■ STATED GOAL
Give the part of the data that opens with the line containing "Given: Tap Salted" and closes with the line containing "point(539,219)" as a two-column CSV with the header instruction,response. Put each request's text and its answer in one row, each in a quoted field, turn line breaks into spaces, and leave out the pictures.

* BEGIN TASK INPUT *

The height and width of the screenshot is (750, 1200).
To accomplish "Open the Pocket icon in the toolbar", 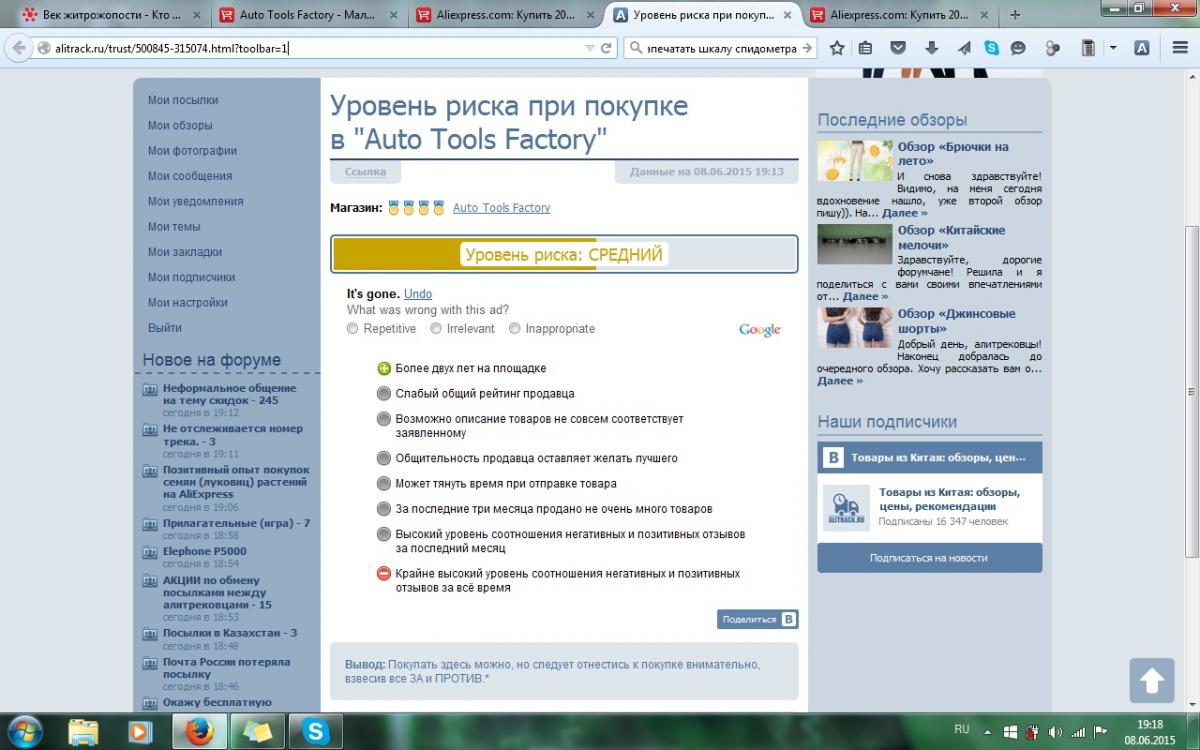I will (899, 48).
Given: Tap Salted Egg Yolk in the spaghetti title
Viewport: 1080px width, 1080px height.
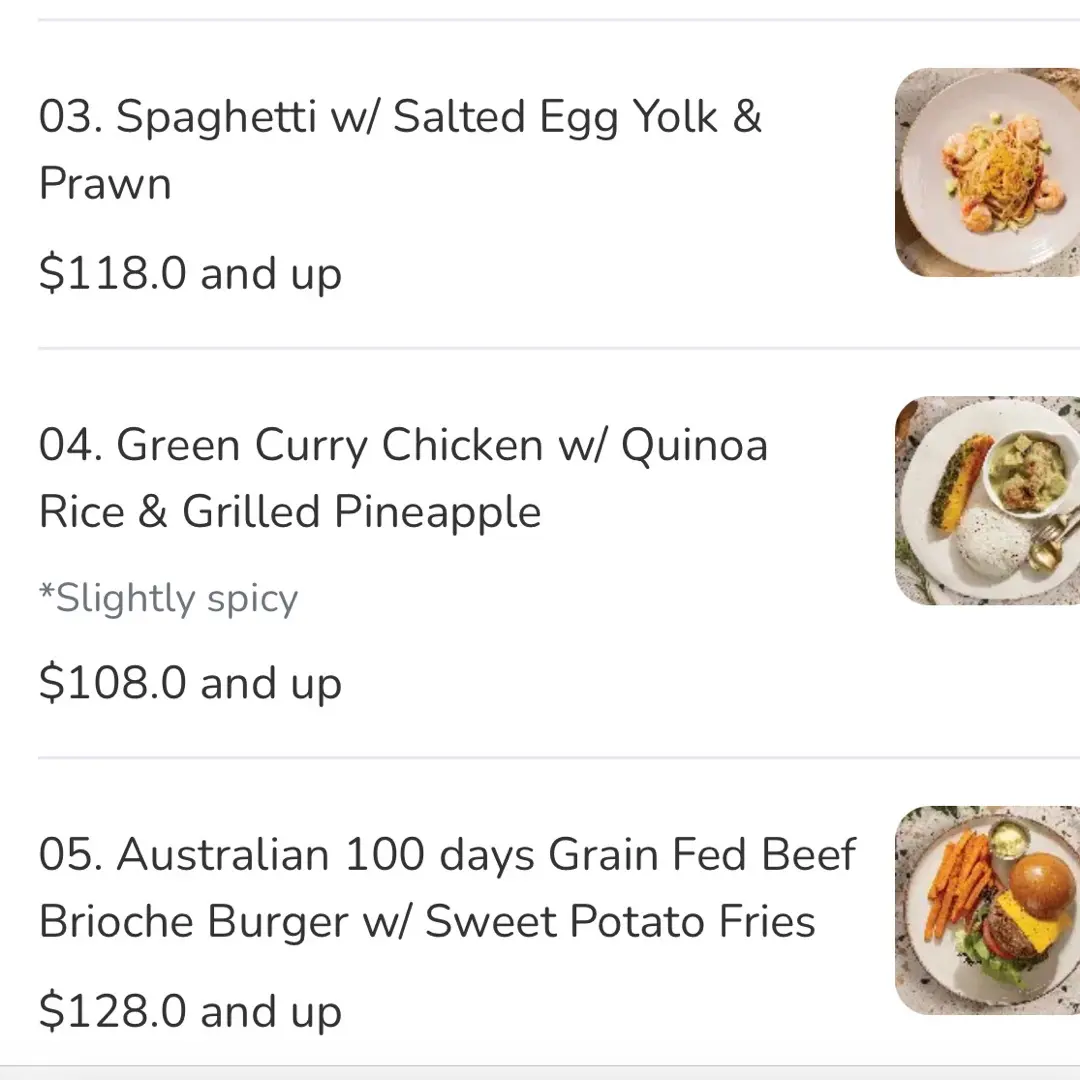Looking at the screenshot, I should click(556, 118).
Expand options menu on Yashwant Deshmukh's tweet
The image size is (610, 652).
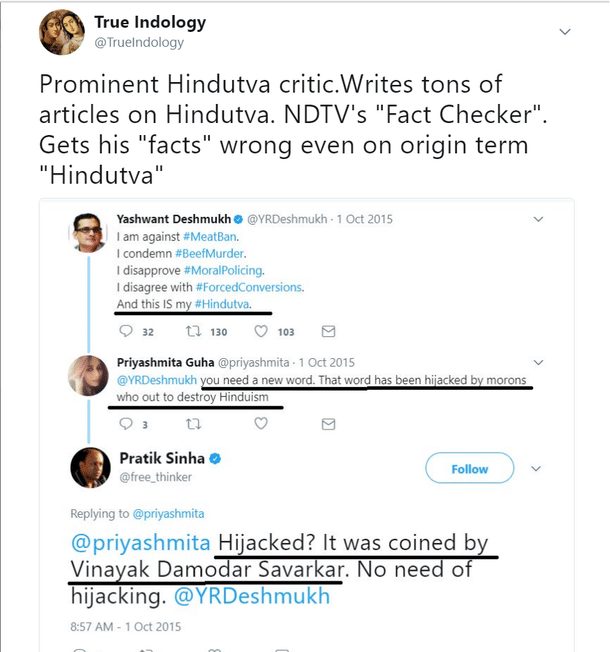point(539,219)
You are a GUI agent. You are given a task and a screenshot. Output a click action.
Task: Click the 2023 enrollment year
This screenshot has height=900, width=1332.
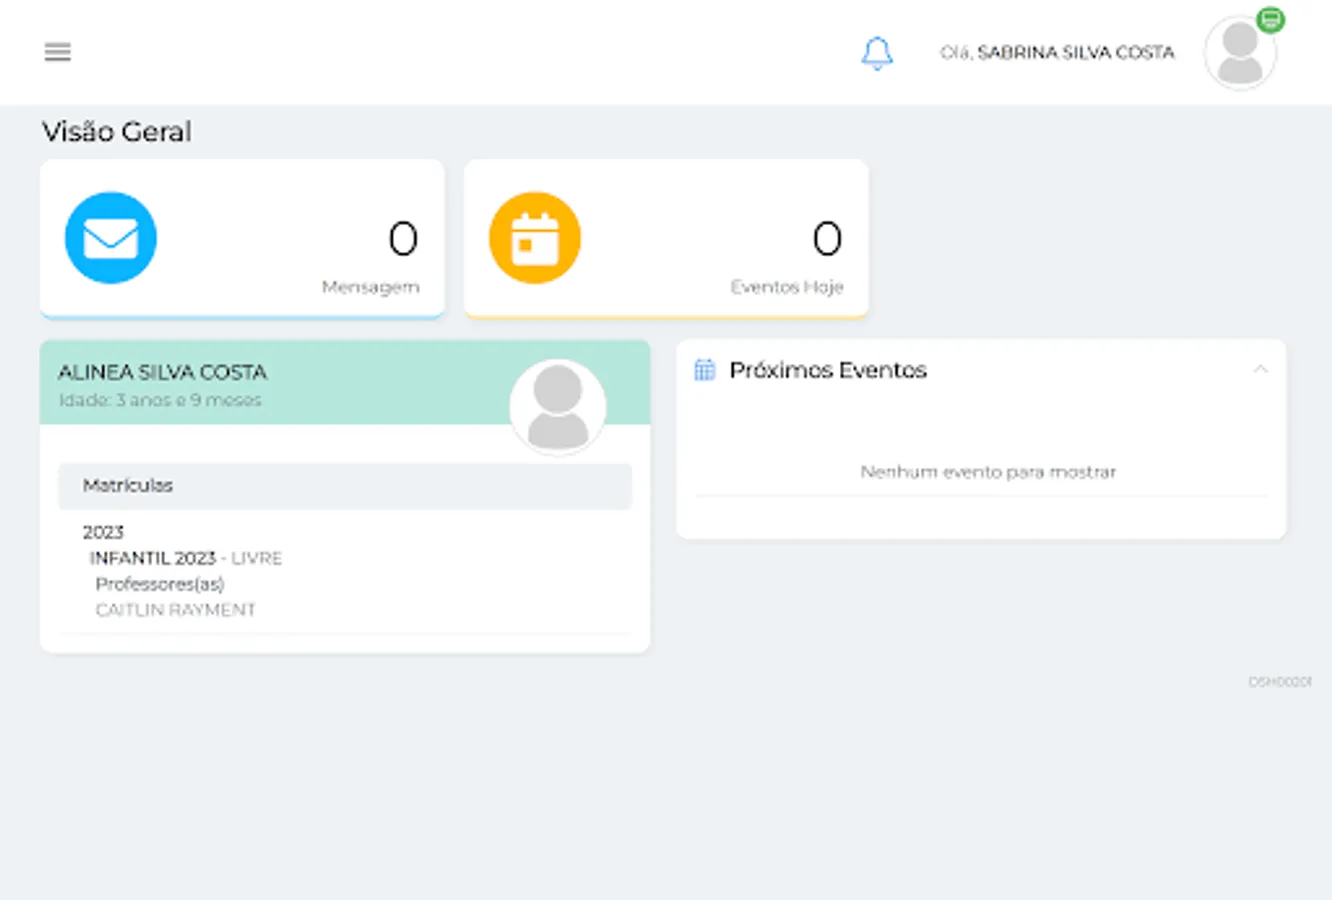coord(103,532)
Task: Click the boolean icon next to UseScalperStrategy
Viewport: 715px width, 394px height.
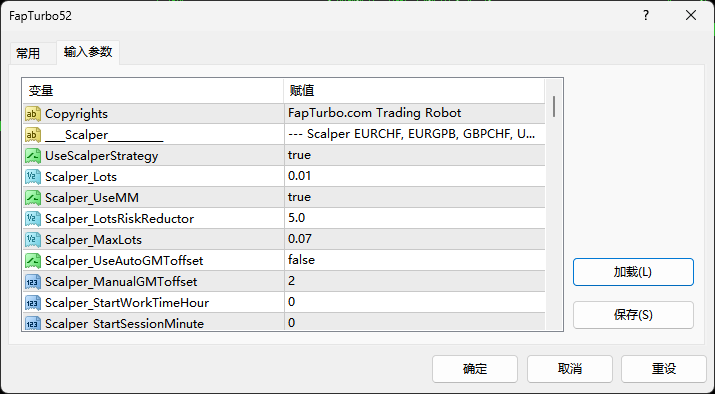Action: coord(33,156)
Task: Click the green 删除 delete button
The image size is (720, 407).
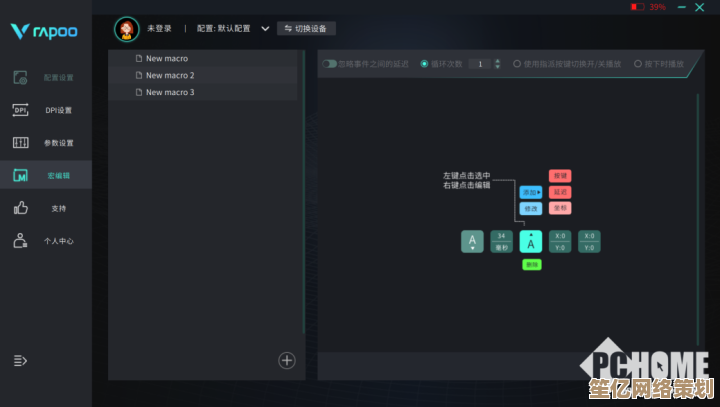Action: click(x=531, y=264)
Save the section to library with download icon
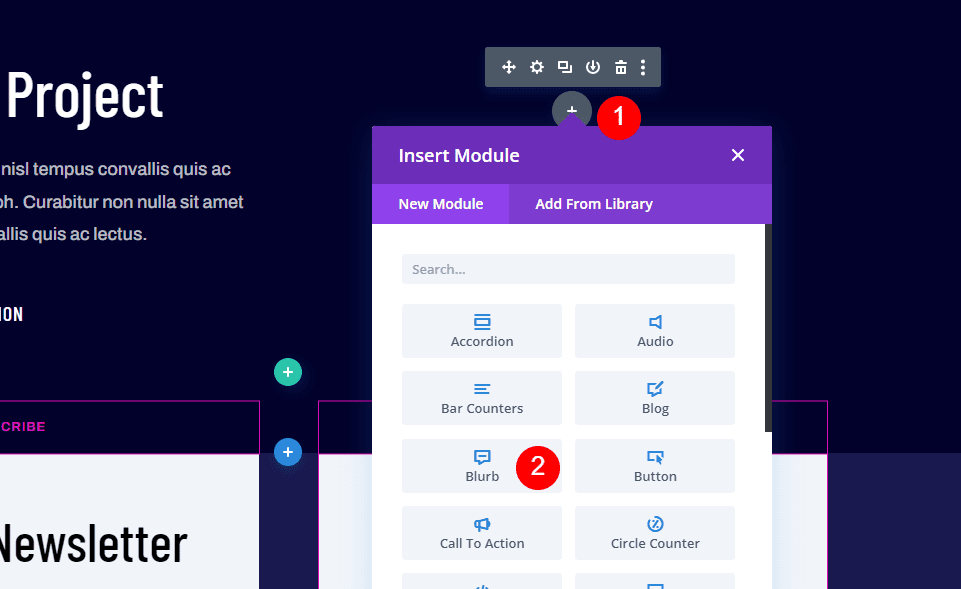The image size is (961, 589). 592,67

* END TASK INPUT *

■ WRITTEN REPLY
instruction,response
"Given: Tap Salted Egg Yolk in the spaghetti title Viewport: 1080px width, 1080px height.","Looking at the screenshot, I should click(556, 118)."
"Expand options menu on Yashwant Deshmukh's tweet The image size is (610, 652).","point(539,219)"